Il n’est pas étonnant alors de constater que les 83% de répondants qui représentent le développement comme étant un « problème », sonnent l’alarme signifiant que le développement serait, et je cite « une obligation pour garder le village vivant », qu’il est « nécessaire, indispensable et prioritaire pour pouvoir continuer à vivre à l’île », tout en ajoutant « mais pas au détriment de l’environnement, avec l’optique de conscientisation de la protection du milieu et pas à n’importe quel prix ».

Chose certaine, c’est un souci, un débat qui suscite émotions et réactions. Le découragement, l’inquiétude, l’insatisfaction et l’essoufflement qui découlent des conditions socio-économiques sont évidents. Il est intéressant de rappeler ici que l’histoire se répète de façon fort éloquente. En effet, tout au long de leur histoire, les Anticostiennes et les Anticostiens n’ont cessé d’être aux prises avec maintes difficultés encore présentes aujourd’hui (accès à l’eau potable, mauvaise gestion, développement difficile, précarité de la situation du village et de la population). Les côtés positifs et négatifs de l’insularité mis en lumière par Callois (2006) confirment que la cohésion sociale peut être autant un frein qu’un moteur de développement. Cette observation est partagée par Angeaon et Saffache, (2009), qui avancent également que le « socle social territorial pourrait être appréhendé comme un facteur de blocage ou un moteur de développement durable » (p. 1).

Le projet pétrolier : entre espoir et inquiétudes

Les Anticostiens ne s’en cachent pas : ils dépendent du pétrole pour se chauffer, s’éclairer, se nourrir, se déplacer et sortir de l’île que ce soit pour se faire soigner, voir la famille, s’éduquer, faire des achats sur le continent ou simplement voyager. « Les hydrocarbures, c’est aussi la survie de la COOP (CCIA) ». En effet, la Coopérative de consommation de l’île d’Anticosti (CCIA) gère le dépôt pétrolier qui subvient aux besoins en hydrocarbures de la vaste majorité de la population, bien que certains commandent individuellement leurs propres barils de pétrole par souci d’économie.
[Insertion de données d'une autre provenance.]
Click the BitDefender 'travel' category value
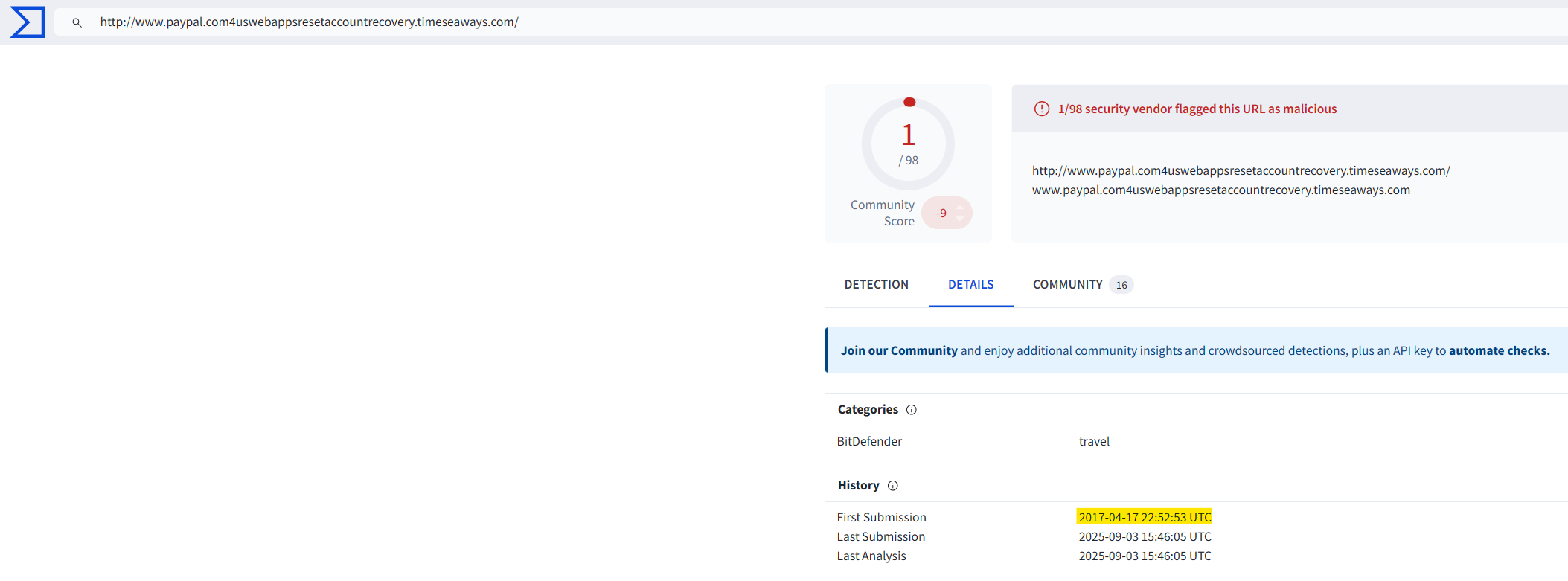This screenshot has width=1568, height=581. [1094, 442]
Loin du « pas dans ma cour » (not in my backyard – NIMBY) à l’égard du pétrole, les citoyens s’assument, de manière générale comme consommateurs de pétrole, mais sans pour autant y consentir aveuglément. Le projet pétrolier suscite la controverse, génère beaucoup d’émotions, pour certains de l’espoir, pour d’autres du désarroi. Il a également fait naître un certain malaise au sein de la communauté. Les représentations sont multiples et éclatées. Sans contredit, il reste beaucoup de questions sans réponses.
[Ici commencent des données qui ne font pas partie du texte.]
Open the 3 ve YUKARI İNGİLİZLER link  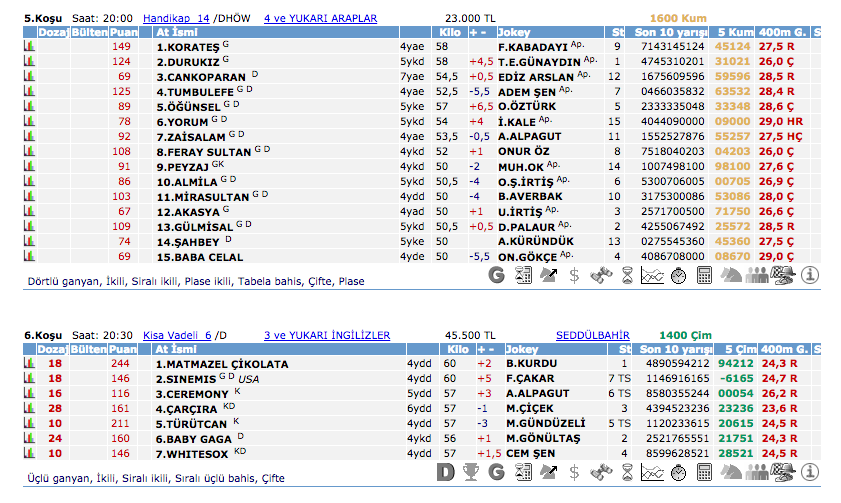[327, 336]
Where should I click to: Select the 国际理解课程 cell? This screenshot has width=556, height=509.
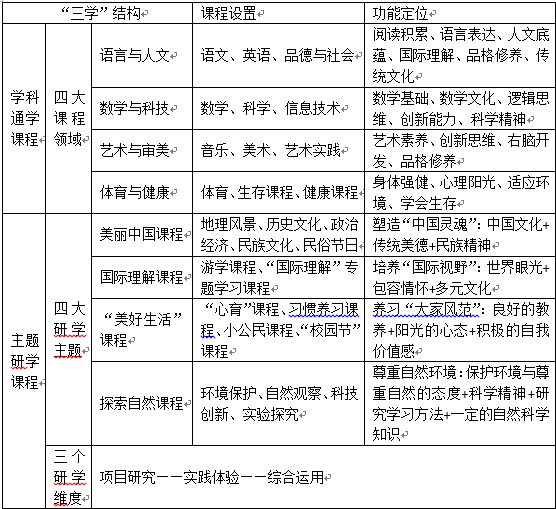coord(142,277)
Le projet pétrolier est tout d’abord perçu comme un « risque environnemental ». Toutes les réponses manifestant un souci pour le territoire, pour le milieu de vie ou pour l’île en général, se retrouvent dans cette catégorie : danger pour l’eau, danger pour l’île, dangereux pour l’environnement, pollution, risques environnementaux, contamination. De même, le projet pétrolier est qualifié de désastreux pour les paysages, d’erreur, de catastrophique ou même de pire idée pour développer Anticosti. Les éléments exprimés quant au risque environnemental sont de divers ordres : il brimera la qualité de vie, il entraînera des va-et-vient, il n’y a pas de risque zéro, il sera néfaste pour le territoire, il peut nous détruire. Les impacts potentiels du projet pétrolier sur le milieu et le mode de vie inquiètent vivement. « C’est sûr et certain que cela affecterait ce qui va nous rester après c’est-à-dire, notre milieu de vie, notre mode de vie, la chasse, la pêche et le tourisme » .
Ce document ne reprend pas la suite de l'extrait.